● Source information
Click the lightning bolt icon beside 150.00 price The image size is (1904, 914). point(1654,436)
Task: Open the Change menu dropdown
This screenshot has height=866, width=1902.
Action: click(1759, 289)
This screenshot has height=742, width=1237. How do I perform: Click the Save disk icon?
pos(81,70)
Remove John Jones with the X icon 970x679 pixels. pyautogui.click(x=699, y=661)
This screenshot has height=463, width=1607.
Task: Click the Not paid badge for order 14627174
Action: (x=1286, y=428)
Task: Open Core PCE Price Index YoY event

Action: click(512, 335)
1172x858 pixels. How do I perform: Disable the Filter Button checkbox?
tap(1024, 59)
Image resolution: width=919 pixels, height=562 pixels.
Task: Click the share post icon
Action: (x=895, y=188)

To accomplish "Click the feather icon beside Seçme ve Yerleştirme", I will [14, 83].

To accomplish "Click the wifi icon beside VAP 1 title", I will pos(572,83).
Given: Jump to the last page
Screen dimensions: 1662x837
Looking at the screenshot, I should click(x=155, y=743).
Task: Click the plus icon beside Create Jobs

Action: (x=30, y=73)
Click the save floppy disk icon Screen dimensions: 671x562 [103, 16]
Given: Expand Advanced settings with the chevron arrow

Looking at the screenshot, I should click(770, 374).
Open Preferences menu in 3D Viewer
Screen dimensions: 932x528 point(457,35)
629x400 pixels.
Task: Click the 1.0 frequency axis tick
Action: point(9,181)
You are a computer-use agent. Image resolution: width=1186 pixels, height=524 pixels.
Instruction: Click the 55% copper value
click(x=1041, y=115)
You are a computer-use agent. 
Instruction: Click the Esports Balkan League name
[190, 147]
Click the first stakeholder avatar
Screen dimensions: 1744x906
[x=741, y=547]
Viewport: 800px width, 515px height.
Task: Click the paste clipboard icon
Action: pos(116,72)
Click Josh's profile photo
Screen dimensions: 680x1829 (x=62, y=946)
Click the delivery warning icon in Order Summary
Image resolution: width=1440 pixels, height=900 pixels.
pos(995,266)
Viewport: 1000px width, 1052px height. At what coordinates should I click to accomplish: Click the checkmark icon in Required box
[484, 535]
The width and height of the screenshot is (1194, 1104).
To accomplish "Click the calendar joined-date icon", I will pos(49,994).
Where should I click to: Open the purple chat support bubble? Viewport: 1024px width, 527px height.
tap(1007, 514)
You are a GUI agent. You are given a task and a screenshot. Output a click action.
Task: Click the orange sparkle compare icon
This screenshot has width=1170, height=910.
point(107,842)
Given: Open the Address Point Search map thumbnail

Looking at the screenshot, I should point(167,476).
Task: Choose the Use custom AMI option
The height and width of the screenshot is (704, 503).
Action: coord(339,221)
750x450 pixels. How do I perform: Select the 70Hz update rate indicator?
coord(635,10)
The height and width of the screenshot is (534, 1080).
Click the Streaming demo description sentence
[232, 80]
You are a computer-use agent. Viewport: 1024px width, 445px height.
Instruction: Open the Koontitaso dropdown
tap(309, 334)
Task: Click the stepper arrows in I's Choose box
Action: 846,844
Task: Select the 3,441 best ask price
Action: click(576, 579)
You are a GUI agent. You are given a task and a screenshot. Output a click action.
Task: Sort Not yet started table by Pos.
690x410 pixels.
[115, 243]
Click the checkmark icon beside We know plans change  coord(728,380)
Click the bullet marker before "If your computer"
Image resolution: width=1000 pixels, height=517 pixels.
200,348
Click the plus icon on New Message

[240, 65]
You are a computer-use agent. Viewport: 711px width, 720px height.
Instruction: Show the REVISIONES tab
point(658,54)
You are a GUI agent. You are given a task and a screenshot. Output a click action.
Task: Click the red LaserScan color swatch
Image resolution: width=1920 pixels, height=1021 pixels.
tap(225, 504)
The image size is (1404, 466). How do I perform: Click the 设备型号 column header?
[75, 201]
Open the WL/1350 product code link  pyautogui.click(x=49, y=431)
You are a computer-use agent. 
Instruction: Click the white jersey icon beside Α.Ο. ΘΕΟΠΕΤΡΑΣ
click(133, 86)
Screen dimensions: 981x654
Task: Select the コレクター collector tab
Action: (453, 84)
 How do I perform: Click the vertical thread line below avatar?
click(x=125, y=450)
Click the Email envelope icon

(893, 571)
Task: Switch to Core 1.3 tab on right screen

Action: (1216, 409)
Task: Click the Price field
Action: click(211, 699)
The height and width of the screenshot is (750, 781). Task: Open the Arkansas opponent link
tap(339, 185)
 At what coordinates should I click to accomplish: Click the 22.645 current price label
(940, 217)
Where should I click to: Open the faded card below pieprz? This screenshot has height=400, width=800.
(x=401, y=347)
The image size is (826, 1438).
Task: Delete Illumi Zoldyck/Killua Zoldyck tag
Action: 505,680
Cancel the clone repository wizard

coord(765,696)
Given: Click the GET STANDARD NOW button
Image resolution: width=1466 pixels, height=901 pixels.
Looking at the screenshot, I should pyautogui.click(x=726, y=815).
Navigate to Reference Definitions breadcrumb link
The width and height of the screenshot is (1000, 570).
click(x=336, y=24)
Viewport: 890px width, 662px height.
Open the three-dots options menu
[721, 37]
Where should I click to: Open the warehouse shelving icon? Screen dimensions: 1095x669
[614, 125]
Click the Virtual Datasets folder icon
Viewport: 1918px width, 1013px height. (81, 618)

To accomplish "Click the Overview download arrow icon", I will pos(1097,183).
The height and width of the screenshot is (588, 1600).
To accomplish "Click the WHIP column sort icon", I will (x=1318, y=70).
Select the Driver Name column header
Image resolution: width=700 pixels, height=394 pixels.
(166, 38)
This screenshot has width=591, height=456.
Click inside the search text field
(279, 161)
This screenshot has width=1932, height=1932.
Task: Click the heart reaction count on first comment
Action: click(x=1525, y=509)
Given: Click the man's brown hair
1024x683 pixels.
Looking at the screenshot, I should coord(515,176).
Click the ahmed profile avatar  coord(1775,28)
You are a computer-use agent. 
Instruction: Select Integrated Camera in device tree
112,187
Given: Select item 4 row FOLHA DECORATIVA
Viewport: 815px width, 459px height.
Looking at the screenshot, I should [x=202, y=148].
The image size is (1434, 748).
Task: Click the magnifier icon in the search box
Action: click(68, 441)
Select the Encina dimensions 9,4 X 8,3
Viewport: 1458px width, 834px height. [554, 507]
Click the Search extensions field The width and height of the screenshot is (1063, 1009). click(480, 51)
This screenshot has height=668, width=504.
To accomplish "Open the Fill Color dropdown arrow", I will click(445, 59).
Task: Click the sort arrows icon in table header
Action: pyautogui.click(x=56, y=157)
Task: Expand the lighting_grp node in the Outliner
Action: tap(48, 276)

● Task details
What is wanted is an exact repetition of the lines from the one with "Given: Click the GET STANDARD NOW button" through the last line of the material above, both ends included.

● Task solution
Given: Click the GET STANDARD NOW button
Image resolution: width=1466 pixels, height=901 pixels.
Looking at the screenshot, I should pyautogui.click(x=726, y=815).
Navigate to Reference Definitions breadcrumb link
The width and height of the screenshot is (1000, 570).
click(x=336, y=24)
Viewport: 890px width, 662px height.
Open the three-dots options menu
[721, 37]
Where should I click to: Open the warehouse shelving icon? Screen dimensions: 1095x669
[614, 125]
Click the Virtual Datasets folder icon
Viewport: 1918px width, 1013px height. (81, 618)

To accomplish "Click the Overview download arrow icon", I will pos(1097,183).
The height and width of the screenshot is (588, 1600).
To accomplish "Click the WHIP column sort icon", I will (x=1318, y=70).
Select the Driver Name column header
Image resolution: width=700 pixels, height=394 pixels.
(166, 38)
This screenshot has width=591, height=456.
Click inside the search text field
(279, 161)
This screenshot has width=1932, height=1932.
Task: Click the heart reaction count on first comment
Action: click(x=1525, y=509)
Given: Click the man's brown hair
1024x683 pixels.
Looking at the screenshot, I should coord(515,176).
Click the ahmed profile avatar  coord(1775,28)
You are a computer-use agent. 
Instruction: Select Integrated Camera in device tree
112,187
Given: Select item 4 row FOLHA DECORATIVA
Viewport: 815px width, 459px height.
Looking at the screenshot, I should [x=202, y=148].
The image size is (1434, 748).
Task: Click the magnifier icon in the search box
Action: click(68, 441)
Select the Encina dimensions 9,4 X 8,3
Viewport: 1458px width, 834px height. [554, 507]
Click the Search extensions field The width and height of the screenshot is (1063, 1009). click(480, 51)
This screenshot has height=668, width=504.
To accomplish "Open the Fill Color dropdown arrow", I will click(445, 59).
Task: Click the sort arrows icon in table header
Action: pyautogui.click(x=56, y=157)
Task: Expand the lighting_grp node in the Outliner
Action: tap(48, 276)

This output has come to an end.